Winkelmand

Geen producten in de winkelwagen.

Gunter Pauli: ‘De natuur heeft voor alles een oplossing’

Foto: Marc Nolte

Voor elk probleem weet deze groene goeroe een ecologische uitweg. ‘Als de groene businesscase klopt, kan niemand het weigeren.’

Schijnbaar achteloos gooit Gunter Pauli een plastic zakje met witte korrels op tafel. ‘Afval uit de mijnindustrie’, zegt hij, met een veelbetekenende glimlach. Het mag dan afval zijn, waardeloos is het niet, aldus de groene goeroe. ‘Want wij maken er papier van.’ Even laat hij een stilte vallen, alsof hij zijn gehoor wil laten voelen dat papier uit afval op zich nog niet bijzonder genoeg is. ‘Zonder water’, voegt hij er dan aan toe. Het tekent de werkwijze van de Belg, die 200 dagen per jaar de wereld rondreist om nieuwe, duurzame methoden van werken te propageren. Noem een probleem en terwijl u wacht, transformeert chemicus Pauli het tot een oplossing. Geïnspireerd door de natuur om hem heen. ‘Je moet het gewoon leren zien’, zegt hij.

150 plantensoorten

WIE IS GUNTHER PAULI?

Gunter Pauli (1956) maakte het duurzame schoonmaakmiddelen­bedrijf Ecover groot, maar stopte
als ceo toen hij ontdekte dat de palmolie die hij nodig had, geproduceerd werd op plekken
in Indonesië waar eerst oerbos had gestaan. Van zijn boek uit 2010, De Blauwe Economie, werden meer dan één miljoen exemplaren verkocht en het verscheen in 36 talen. Meer dan 200 dagen per jaar is hij van huis om ergens ter wereld zijn ‘evangelie’ te verkondigen. Gunter Pauli haalde zijn MBA aan INSEAD in Frankrijk, en richtte in 1994 ZERI op: Zero Emissions Research and Initiatives, een netwerk van wetenschappers dat groene oplossingen onderzoekt voor hedendaagse problemen.

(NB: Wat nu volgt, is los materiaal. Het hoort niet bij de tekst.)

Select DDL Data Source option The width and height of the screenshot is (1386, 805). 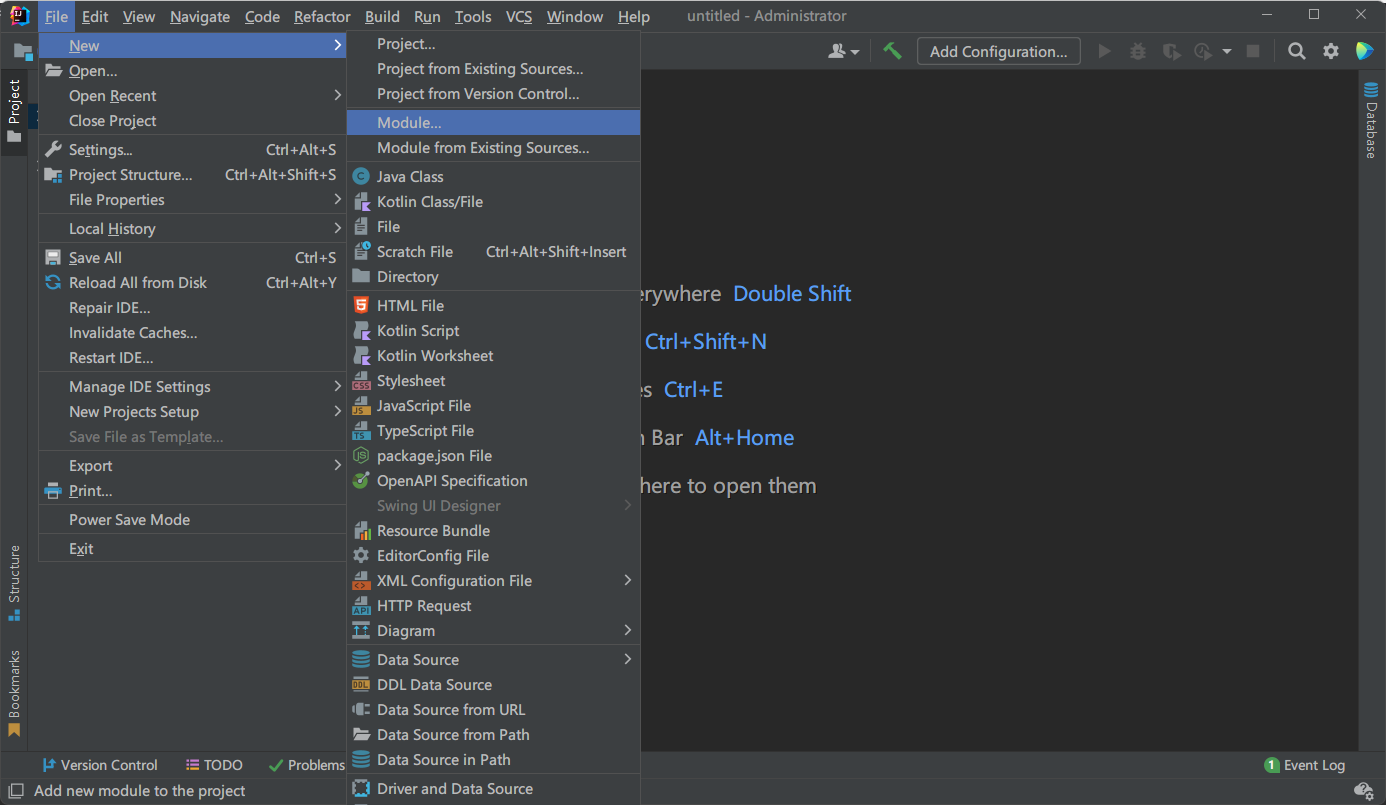434,685
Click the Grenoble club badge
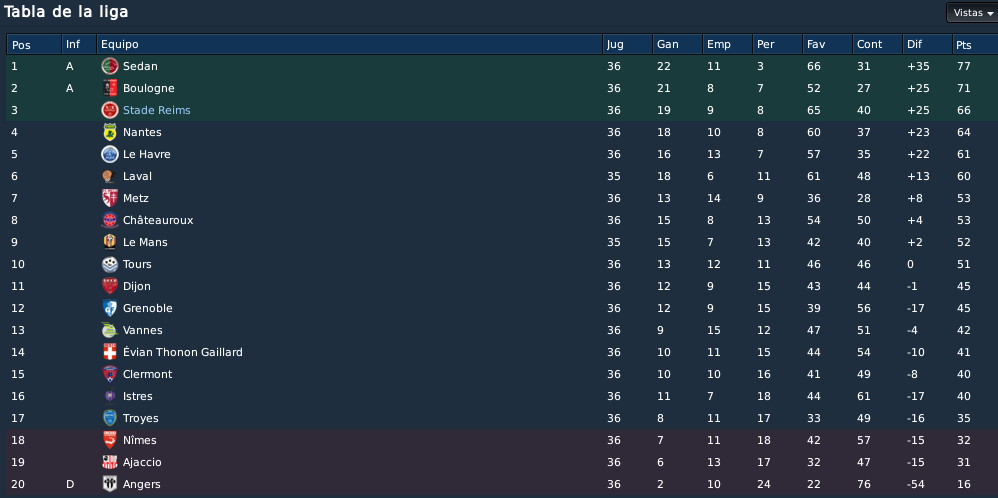The height and width of the screenshot is (498, 998). point(109,308)
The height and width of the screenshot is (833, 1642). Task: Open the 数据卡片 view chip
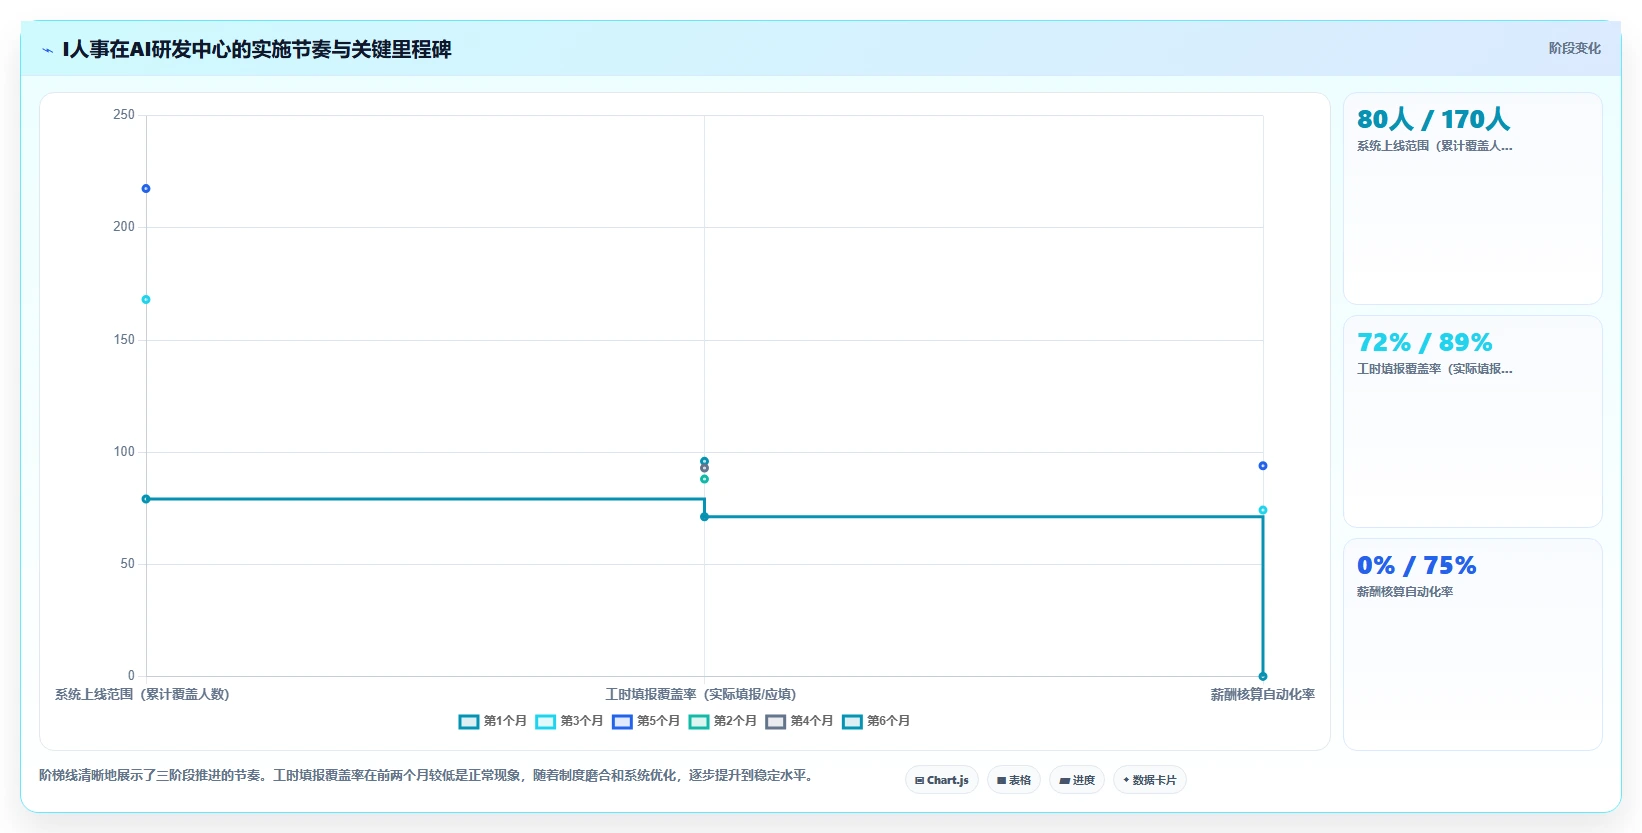coord(1150,780)
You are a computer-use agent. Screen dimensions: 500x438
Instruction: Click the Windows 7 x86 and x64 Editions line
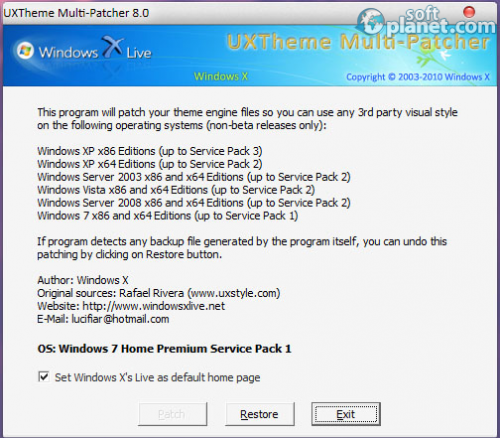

Zoals die lagere school in Laggarberg, Zweden, waar hij alle luchtfilters en reinigingssystemen verving door 150 verschillende plantensoorten, met verbluffend resultaat: lagere onderhoudskosten, kinderen die met meer plezier naar school gaan, significant minder verzuim en tegelijk de beste leerprestaties van Zweden. ‘En dat allemaal dankzij verse lucht, zuurstof via planten die elke 30 minuten de lucht in de klassen ververst. Het gevolg: steeds meer ouders sturen hun kinderen naar de school, waardoor de huizenprijzen stijgen in Laggarberg. Zover gaat dat dus.’

Olifantengras

Een ander voorbeeld van zijn succesvolle groene ideeën is het gebruik van olifantengras. Dit celluloserijke gewas kan dienst doen als grondstof voor de duurzame productie van zonnebrillen, patatbakjes, pinpassen, frisdrankflessen en energie. Daarnaast helpt de aanplant ervan sinds kort bij Schiphol ook tegen de ganzenoverlast. De beesten hebben er een hekel aan. Of denk aan de oesterzwammen die worden gekweekt op koffieprut. Ook een plan van Pauli. In Nederland stuurt onder meer restaurantketen La Place koffieresten naar een paddenstoelenkweker, die de eenmaal groot geworden zwammen weer terugbrengt naar de restaurants, waar ze ze vervolgens bijvoorbeeld bij de pasta serveren. Zo is de cirkel rond. Er zijn wereldwijd al ruim driehonderd bedrijven die met deze bijzondere oesterzwamkweek hun boterham verdienen.

Te baanbrekend

De laatste 20 jaar startte Pauli zo 183 projecten, die allemaal ergens ter wereld door lokale ondernemers worden uitgevoerd. Niet dat die projecten altijd lukken. ‘Sterker nog: meestal niet. We zijn te vroeg, te baanbrekend. Maar uiteindelijk gebeurt er vaak wel iets.’ Dat komt ook omdat hij gelooft in de onbegrensdheid van de menselijke creativiteit. ‘Als mensen een probleem schetsen, geef ik het liefst honderd oplossingen. Die kun je toch onmogelijk allemáál weigeren?’ En als men bereid is een idee te omarmen en als hij kan aantonen dat de businesscase klopt, ontkomen ze niet aan de groene oplossingen.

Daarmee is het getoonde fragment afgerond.